Clint wondered why he still bothered to keep fighting them. It would probably save them all a great deal of pain and time if he just strangled himself on his chains.


Tony watched his friend jerk against his bonds and tried to ignore the whine coming out of Clint's throat.

"Leave him alone," he demanded in a cold voice, trying not to think about the repercussions of catching the mutant's attention. At first, he had been content to remain half-dazed and silent, but now that he was aware, enough was enough. He knew the others wouldn't have blamed him for remaining silent and letting them deflect the attention – he was the civilian, the untrained one after all – but they were his allies, damn it. They were the people who Pepper had jokingly called his 'friends' without realizing how right she really was.

"Or what, Mr. Stark?" the mutant turned with a wide grin across his face. When Clint made a strangled sounding hiss that must have been his attempt to repress a yell of pain, the grin only grew wider.

The sick bastard was enjoying this.

"You have a few options," Steve interrupted. Tony glared at him, as he knew perfectly well what the soldier was trying to do. "You can surrender to us and face incarceration, possibly with a reduced sentence. You can attempt to flee and use the time to get a head start on SHIELD. You could also keep doing exactly what you're doing and ensure that you will die in prison."

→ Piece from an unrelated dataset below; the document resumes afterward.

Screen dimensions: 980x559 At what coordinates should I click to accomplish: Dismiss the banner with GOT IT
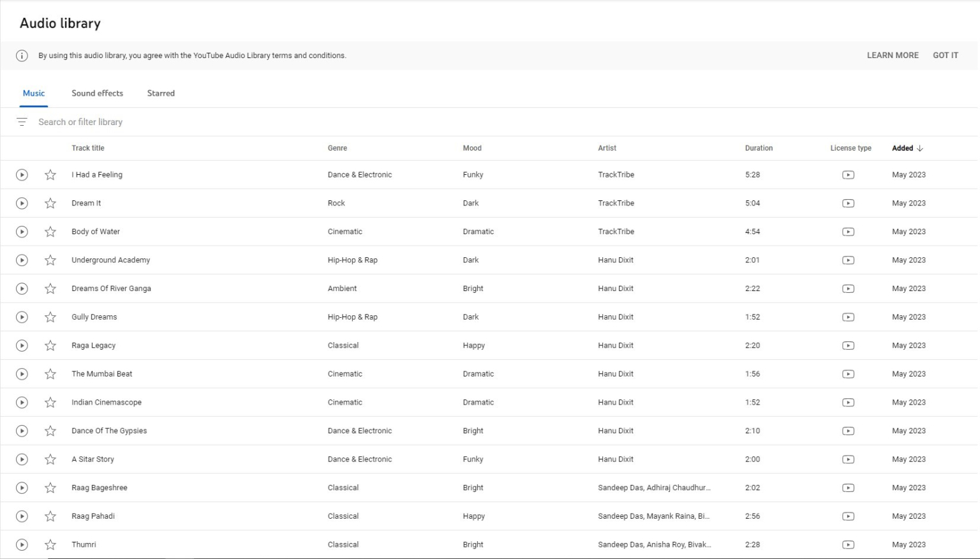pyautogui.click(x=945, y=56)
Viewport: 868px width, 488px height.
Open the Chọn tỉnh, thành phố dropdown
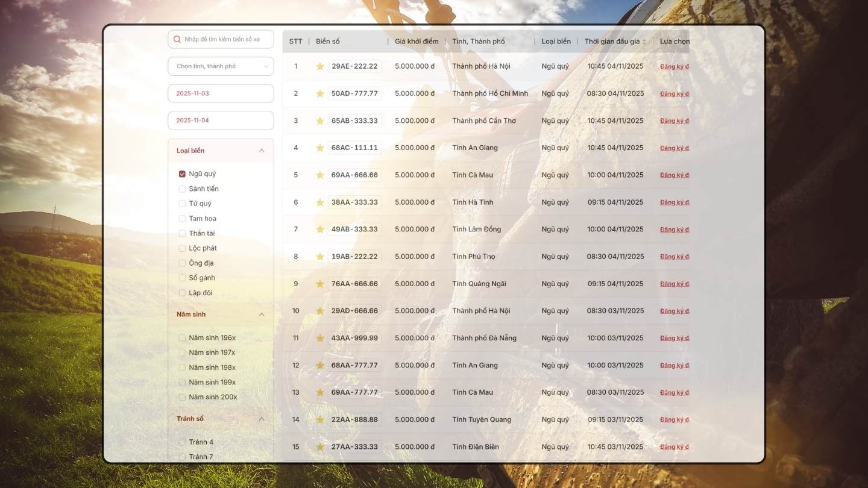tap(221, 66)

Tony tried to muffle his snort. As far as negotiations went, Steve was doing a pretty pathetic job of convincing the mutie to release them. It didn't matter, not much anyway. In six hours, SHIELD would find them. The fact that Fury had required all his agents to be injected with a GPS chip after the Loki fiasco made certain of it. It would take two hours for the agency to realize they were missing, one for them to argue about which enemy kidnapped them this time and another half-hour for them to mobilize a team. There would be at least two and a half hours of travel before they reached their location.

"SHEILD doesn't have prisons," Tony pointed out. "Just hell holes where they stick their enemies."

The mutant began to head toward Tony, probably interested in trying out his new toy. Tony's breaths were coming more raggedly now, but he didn't bother to acknowledge it. Instead, his eyes were on Clint, who had just begun to open his eyes. An icy feeling washed over Tony's body as he noticed the faint trace of fear on Clint's face.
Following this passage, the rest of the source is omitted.